I have intrusive thought ocd and social anxiety,i am about to try ketamine therapy,please share your experience.

Please also tell what it feels like during a ketamine infusion,as i am spooked by all the stories of people becoming transmitted information or becoming aliens in pods.disconnecting from reality is scary to me and i dont feel i would handle that well. On the other hand ive been suffering for so many years.lexapro reduces my social anxiety but doesnt even touch ocd. There is a family history of anxiety disorders in my family,but i dont know if ketamine can help with familial anxiety.
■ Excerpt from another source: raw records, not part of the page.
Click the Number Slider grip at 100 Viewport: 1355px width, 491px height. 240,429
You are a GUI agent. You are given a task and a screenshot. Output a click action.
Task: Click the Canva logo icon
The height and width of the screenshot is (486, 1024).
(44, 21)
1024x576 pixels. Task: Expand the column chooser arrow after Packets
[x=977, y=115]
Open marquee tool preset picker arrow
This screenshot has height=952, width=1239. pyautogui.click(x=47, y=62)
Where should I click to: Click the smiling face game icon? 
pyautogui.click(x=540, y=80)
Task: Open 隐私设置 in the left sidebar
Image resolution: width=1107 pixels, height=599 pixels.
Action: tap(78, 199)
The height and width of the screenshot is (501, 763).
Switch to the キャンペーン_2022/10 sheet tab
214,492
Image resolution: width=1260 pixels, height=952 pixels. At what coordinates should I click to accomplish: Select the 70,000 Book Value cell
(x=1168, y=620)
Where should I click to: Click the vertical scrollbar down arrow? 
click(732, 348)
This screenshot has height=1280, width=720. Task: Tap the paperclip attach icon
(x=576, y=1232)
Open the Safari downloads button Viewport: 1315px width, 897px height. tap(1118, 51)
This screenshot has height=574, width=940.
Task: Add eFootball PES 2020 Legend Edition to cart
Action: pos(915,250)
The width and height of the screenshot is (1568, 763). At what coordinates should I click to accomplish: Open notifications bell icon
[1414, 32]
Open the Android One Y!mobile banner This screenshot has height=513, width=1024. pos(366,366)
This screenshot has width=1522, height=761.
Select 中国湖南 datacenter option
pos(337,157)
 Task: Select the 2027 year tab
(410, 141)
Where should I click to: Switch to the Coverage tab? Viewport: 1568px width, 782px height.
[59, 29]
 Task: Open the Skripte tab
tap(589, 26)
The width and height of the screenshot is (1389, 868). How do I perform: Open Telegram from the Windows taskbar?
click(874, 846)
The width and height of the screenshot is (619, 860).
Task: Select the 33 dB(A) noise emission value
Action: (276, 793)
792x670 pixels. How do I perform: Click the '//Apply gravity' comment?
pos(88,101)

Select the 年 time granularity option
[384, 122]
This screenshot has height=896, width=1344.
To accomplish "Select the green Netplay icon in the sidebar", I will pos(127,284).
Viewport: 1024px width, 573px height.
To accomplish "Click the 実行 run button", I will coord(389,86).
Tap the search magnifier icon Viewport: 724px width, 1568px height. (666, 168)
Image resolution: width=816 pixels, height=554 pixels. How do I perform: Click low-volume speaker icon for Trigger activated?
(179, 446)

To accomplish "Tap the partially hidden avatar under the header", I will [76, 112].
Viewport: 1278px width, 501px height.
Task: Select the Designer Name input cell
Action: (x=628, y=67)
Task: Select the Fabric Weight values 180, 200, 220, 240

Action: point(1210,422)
I have tried clomipramine,bupropion,buspirone,mushrooms,and ssris,to no avail. i am also tapering very slowly from benzodiazepine addiction (self medicating for anxiety) and am at a low dose of rivotril at night. During the day i have mind freezing anxiety that makes me unable to do a single thing,even though i try to power through. Just looking at my kids induces anxiety in me,though i couldn't put my finger on why,even if my life depended on it. My ocd is very bad,made up of intrusive thoughts that make me believe that what i am doing or saying isnt right (fun..) and if i try to anyway,the anxiety that comes is literally terriblei. it seeps into my thought processes,bringing this fear,that i cannot do this particular thing that i am doing right now.the thought induces severe anxiety,which causes my mind to just repel itself from the process,which causes,you guessed it,inability to do or say that particular thing. Its awful. So sorry for the rant,please share your experiences for ocd and social anxiety. I do not want to get my hopes up. I am also scared of the infusion experience and things just getting worse. I also would not wish it on my worst enemy to have a placebo effect from the infusion,feel better for a week,only to realize that it was just a placebo effect and that, ha ha,it doesnt work.